Kenangan tentang ayah muncul tidak sebagai gambar, tetapi sebagai sensasi, bahunya yang diam terlalu lama di ambang pintu, pandangannya yang menembus hujan menuju sesuatu yang tak pernah kulihat, dan keheningannya yang bukan kosong, tetapi penuh dengan sesuatu yang tertahan.
Dulu kukira itu kelelahan. Kini, di bawah langit yang sama yang pernah ditatapnya, aku paham. Itu bukan kelelahan. Itu adalah mendengar. Mendengar panggilan dari tempat yang terlalu jauh untuk dijangkau, dan terlalu dekat untuk diabaikan.
Jika Jinglan adalah buaian, maka inilah saatnya tubuh yang telah memanjang merasakan setiap anyaman bambu itu mulai mengikat, bukan melindungi.
Buaian itu sendiri yang mendorong pelan, bukan dengan kata-kata, tetapi dengan diamnya yang semakin sempit.
Aku menarik napas. Udara yang masuk terasa berbeda, lebih ringan, seolah ruang di dadaku tiba-tiba membesar.
Untuk pertama kalinya, pilihan tidak terasa seperti batu di leher, tetapi seperti angin di telapak tangan. Bisa dirasakan, tapi tak perlu dicekam.
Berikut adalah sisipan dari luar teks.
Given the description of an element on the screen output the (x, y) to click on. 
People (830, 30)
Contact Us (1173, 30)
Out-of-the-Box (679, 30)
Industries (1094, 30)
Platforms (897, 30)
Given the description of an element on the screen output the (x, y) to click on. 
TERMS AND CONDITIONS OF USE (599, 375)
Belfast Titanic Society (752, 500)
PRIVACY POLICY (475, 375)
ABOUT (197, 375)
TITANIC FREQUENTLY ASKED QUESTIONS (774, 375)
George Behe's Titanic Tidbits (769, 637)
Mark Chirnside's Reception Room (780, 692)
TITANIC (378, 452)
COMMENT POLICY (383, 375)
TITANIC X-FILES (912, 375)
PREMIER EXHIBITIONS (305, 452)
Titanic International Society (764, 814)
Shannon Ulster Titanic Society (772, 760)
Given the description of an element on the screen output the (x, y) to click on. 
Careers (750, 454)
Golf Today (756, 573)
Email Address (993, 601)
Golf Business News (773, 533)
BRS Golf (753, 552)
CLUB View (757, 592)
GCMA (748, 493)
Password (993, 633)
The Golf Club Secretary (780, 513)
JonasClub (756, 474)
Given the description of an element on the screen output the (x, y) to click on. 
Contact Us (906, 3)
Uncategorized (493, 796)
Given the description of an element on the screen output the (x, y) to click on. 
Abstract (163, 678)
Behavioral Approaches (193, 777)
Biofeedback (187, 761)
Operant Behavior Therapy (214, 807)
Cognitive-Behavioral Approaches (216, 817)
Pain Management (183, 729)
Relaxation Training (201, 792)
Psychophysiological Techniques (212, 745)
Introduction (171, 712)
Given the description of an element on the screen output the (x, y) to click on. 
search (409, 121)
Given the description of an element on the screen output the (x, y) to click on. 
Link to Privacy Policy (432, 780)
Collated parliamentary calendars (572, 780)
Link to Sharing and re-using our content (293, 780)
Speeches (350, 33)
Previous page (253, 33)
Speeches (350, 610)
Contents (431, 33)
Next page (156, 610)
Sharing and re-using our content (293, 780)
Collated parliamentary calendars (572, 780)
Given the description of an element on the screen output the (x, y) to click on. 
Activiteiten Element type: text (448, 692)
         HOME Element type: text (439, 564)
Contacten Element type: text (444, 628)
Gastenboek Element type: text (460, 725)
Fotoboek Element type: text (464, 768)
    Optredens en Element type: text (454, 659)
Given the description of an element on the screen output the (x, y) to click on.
Aku berdiri saat langit di barat menghanguskan diri sendiri menjadi lembayung. Kaki-kaki yang kaku pelan-pelan melurus, tanah liat kering berhamburan dari jemari, kembali ke bumi seperti debu. Beberapa hal memang harus berakhir sebagai apa adanya.
Jinglan malam ini tidak berubah. Atap yang sama, pohon yang sama, jalan yang sama. Namun, mataku yang melihatnya telah bergeser satu derajat. Dan, satu derajat itu telah mengubah segalanya.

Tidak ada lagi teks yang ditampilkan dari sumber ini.